Lakes and rivers covered by seasonal ice are extensively used by humans. Although ice cover duration has been declining over the past 150 years for Northern Hemisphere lakes and rivers, we still know relatively little about how inland ice loss directly affects humans. Here we provide empirical examples that give quantitative evidence for a winter warming effect on a wide range of cultural ecosystem services. We show that in recent decades, warmer temperatures delayed the opening date of the James Bay winter ice road in northern Ontario, Canada and led to cancellations of religious celebrations (Lake Suwa, Japan and Lake Constance, Germany/Switzerland/Austria), an ice skating race on Lake Mälaren, Sweden, and winter ice fishing tournaments in Central and Northern Minnesota.

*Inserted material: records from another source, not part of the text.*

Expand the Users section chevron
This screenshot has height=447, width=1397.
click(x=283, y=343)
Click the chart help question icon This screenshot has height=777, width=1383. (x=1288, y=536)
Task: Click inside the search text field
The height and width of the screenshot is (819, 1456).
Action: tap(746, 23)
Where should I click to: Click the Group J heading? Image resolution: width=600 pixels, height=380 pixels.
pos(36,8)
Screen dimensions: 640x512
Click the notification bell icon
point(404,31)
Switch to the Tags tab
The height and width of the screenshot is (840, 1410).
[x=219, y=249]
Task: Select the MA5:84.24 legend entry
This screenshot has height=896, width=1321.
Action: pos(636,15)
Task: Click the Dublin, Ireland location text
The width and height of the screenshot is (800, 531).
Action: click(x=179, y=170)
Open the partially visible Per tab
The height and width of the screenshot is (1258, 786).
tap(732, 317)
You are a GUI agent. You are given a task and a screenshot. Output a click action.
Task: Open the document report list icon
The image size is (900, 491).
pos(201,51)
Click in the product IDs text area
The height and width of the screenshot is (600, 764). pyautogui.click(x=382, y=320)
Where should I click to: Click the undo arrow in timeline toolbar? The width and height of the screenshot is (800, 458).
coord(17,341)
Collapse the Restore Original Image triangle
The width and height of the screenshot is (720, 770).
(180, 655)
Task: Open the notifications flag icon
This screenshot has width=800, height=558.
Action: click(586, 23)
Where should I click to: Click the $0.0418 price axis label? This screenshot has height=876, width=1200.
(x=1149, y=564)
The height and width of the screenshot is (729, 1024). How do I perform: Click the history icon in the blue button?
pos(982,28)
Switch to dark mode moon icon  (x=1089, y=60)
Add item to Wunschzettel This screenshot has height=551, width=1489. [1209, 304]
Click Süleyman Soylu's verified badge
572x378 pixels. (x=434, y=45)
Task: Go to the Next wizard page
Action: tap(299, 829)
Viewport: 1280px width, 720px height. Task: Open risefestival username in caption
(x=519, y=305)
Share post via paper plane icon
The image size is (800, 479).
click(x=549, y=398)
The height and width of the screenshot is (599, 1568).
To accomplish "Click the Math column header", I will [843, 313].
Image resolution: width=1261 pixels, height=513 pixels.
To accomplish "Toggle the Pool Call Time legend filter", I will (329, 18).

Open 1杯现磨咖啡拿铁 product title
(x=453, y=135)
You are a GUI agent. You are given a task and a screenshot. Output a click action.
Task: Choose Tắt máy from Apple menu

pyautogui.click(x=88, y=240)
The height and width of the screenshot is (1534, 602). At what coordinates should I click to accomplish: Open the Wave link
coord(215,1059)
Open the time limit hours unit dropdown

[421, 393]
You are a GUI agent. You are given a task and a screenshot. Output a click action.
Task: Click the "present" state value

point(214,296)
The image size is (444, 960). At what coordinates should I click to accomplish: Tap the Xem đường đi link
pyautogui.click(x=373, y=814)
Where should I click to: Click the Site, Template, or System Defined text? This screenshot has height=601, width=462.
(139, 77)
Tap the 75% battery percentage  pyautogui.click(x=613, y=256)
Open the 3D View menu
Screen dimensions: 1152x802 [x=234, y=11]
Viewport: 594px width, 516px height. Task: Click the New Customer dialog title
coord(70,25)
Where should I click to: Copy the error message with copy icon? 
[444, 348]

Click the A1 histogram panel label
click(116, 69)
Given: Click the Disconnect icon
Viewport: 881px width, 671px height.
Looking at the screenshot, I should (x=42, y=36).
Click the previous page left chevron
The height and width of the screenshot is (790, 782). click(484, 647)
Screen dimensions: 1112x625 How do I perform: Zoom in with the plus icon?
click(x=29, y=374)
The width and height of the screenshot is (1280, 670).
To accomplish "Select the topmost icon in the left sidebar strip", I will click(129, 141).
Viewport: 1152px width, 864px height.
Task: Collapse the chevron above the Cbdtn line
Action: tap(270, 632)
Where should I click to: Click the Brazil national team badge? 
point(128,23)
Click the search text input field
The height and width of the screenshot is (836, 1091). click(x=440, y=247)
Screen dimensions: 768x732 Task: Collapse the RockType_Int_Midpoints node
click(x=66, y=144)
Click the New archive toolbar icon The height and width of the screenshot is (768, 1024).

The years with no ice cover on Lake Suwa, Japan from 1443 - 2017. The years with ice cover on Lake Constance, Germany/Switzerland/Austria from 875 - 2018. The years with a normal Vikingarännet ice skating race, a modified route, or no race on Lake Mälaren, Sweden from 1999 - 2017 as well as associated average winter air temperature. The years with canceled ice fishing tournaments in central and northern Minnesota, USA as well as associated average winter air temperature from 2005 - 2017. Road date openings of the James Bay winter ice road in northern Ontario, Canada and associated freezing degree days from 2005 - 2018.

Funding information
Sponsorship: Funding support for BAD was provided by Kempestiftelserna.